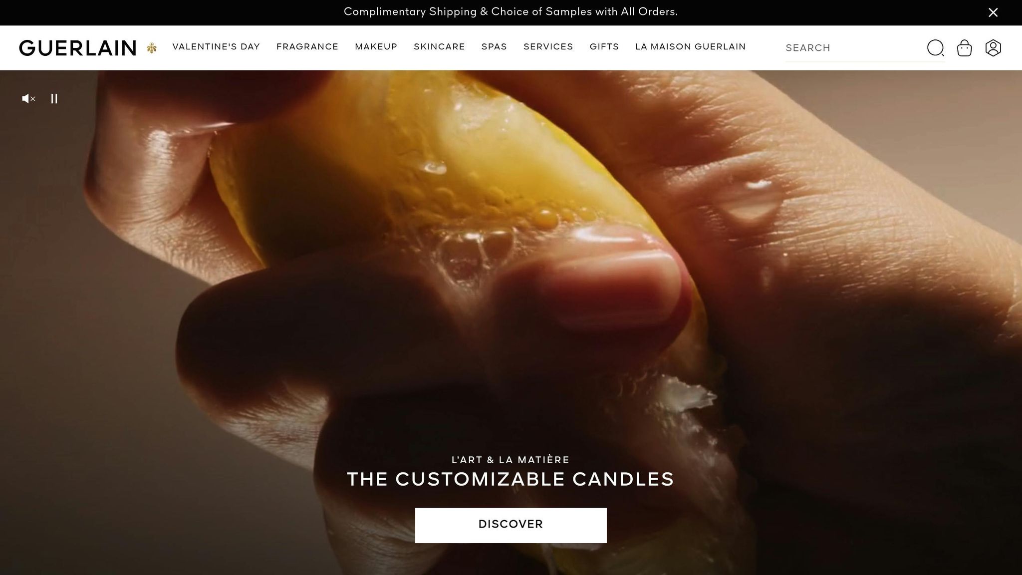Open The Customizable Candles heading link
This screenshot has width=1022, height=575.
(x=511, y=479)
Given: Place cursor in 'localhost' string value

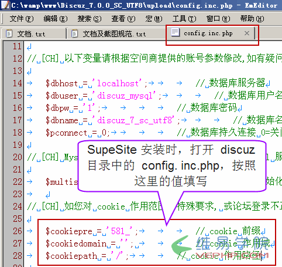Looking at the screenshot, I should pyautogui.click(x=118, y=83).
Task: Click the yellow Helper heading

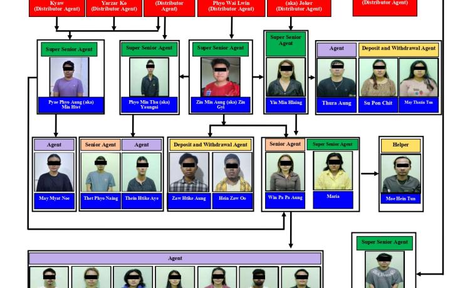Action: tap(401, 145)
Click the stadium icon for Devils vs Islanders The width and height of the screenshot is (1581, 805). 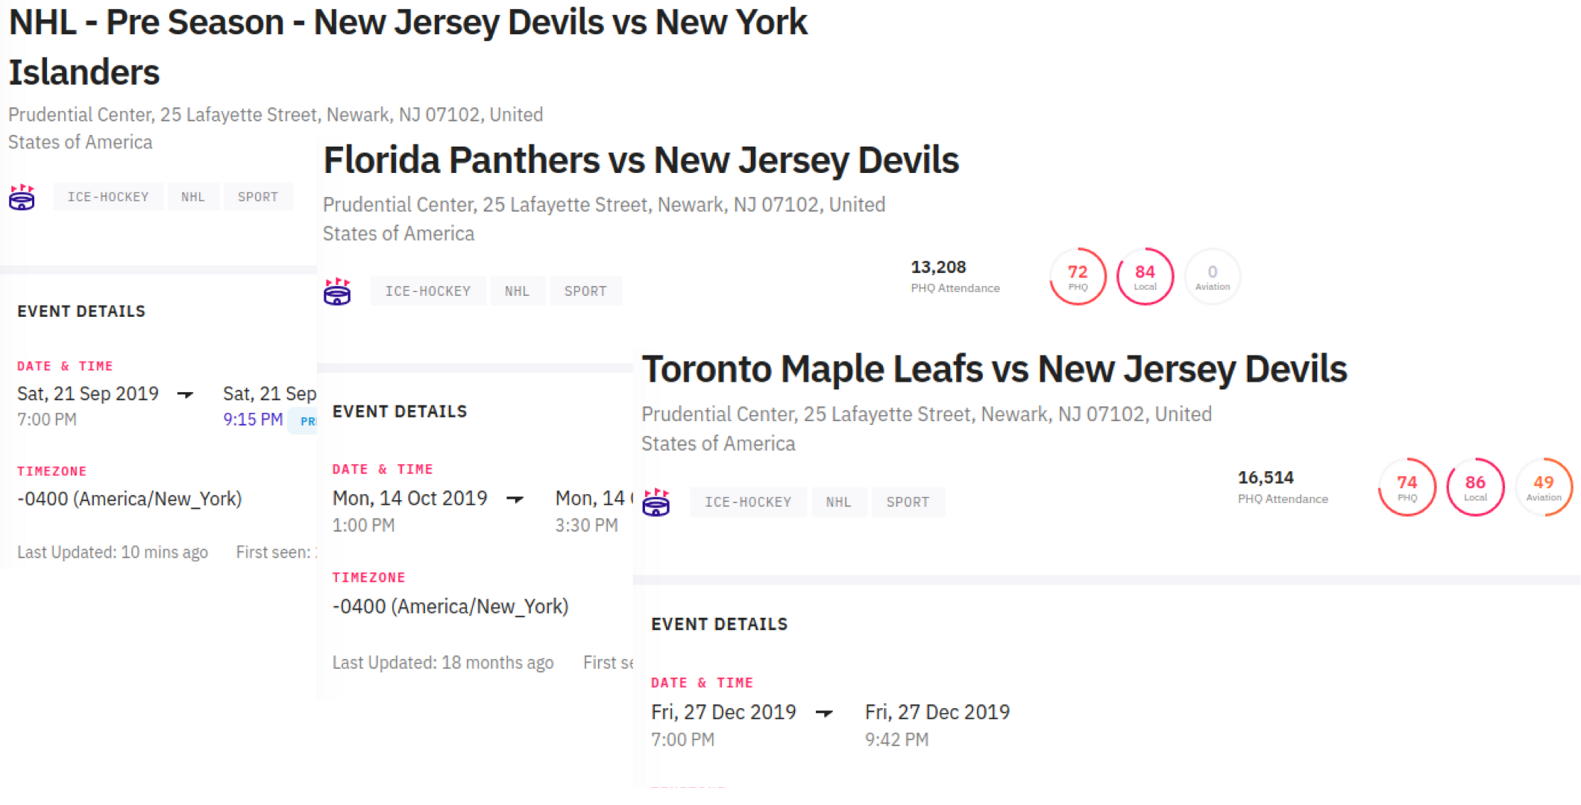click(22, 198)
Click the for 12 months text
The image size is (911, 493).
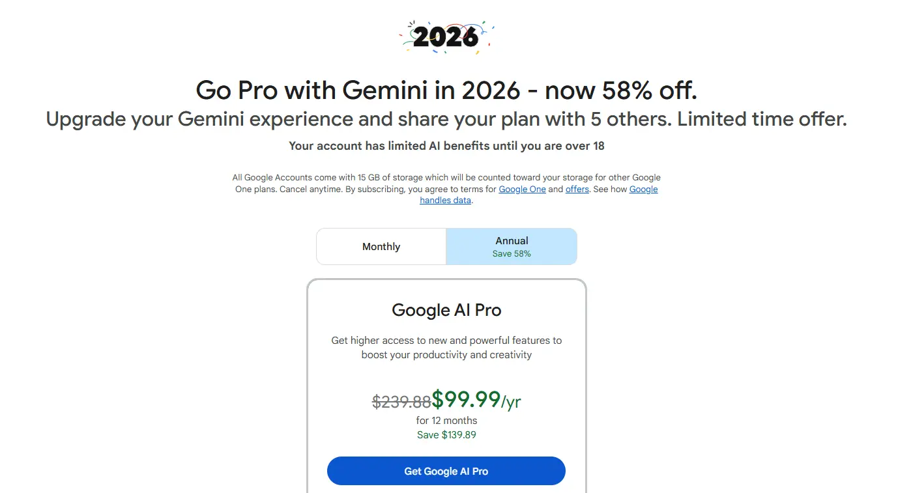446,421
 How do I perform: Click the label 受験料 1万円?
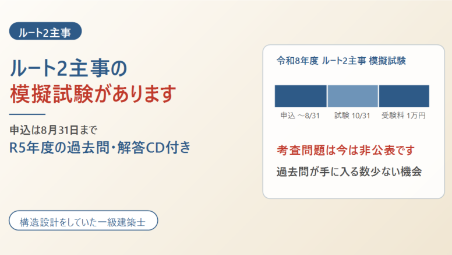404,116
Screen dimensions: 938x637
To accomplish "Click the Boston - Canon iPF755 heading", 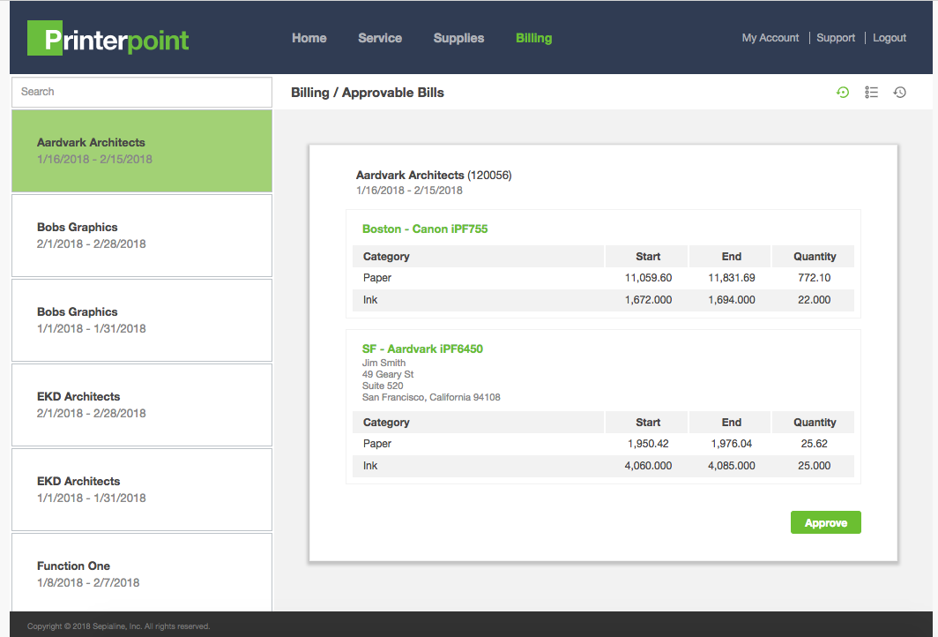I will tap(425, 229).
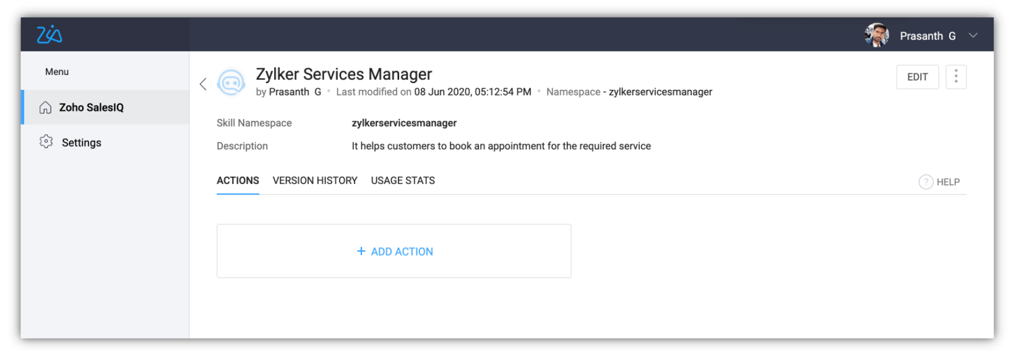Image resolution: width=1016 pixels, height=357 pixels.
Task: Click the Prasanth G username label
Action: click(x=927, y=36)
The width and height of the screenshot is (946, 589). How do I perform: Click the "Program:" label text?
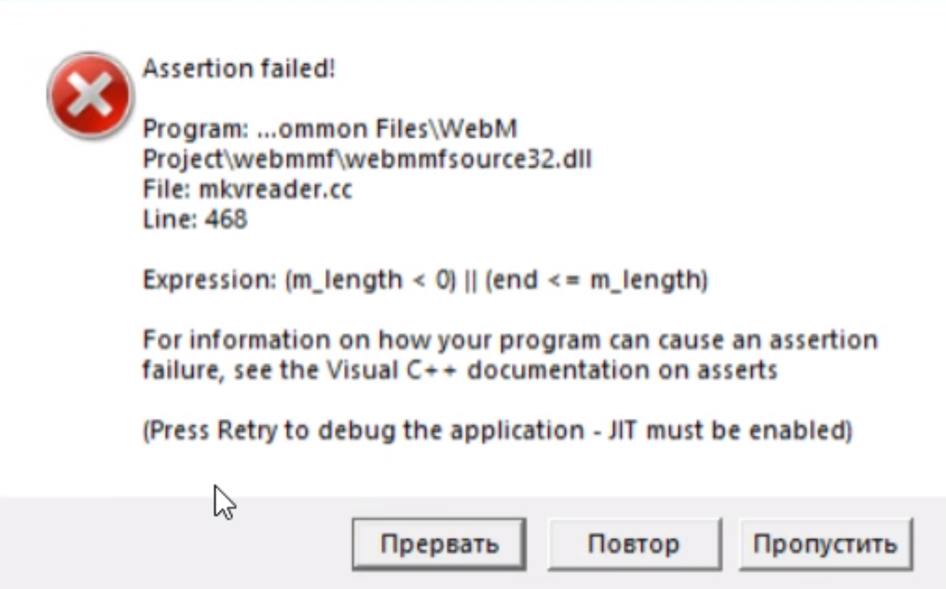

+++++

### What you are asked to do
Please gather every line of the records above that contains the word "label" and copy each one out in full. Case counts.

### Exercise response
 How do I perform: Click the label 受験料 1万円?
Task: Click the Prasanth G username label
The width and height of the screenshot is (946, 589). How do I perform: Click the "Program:" label text?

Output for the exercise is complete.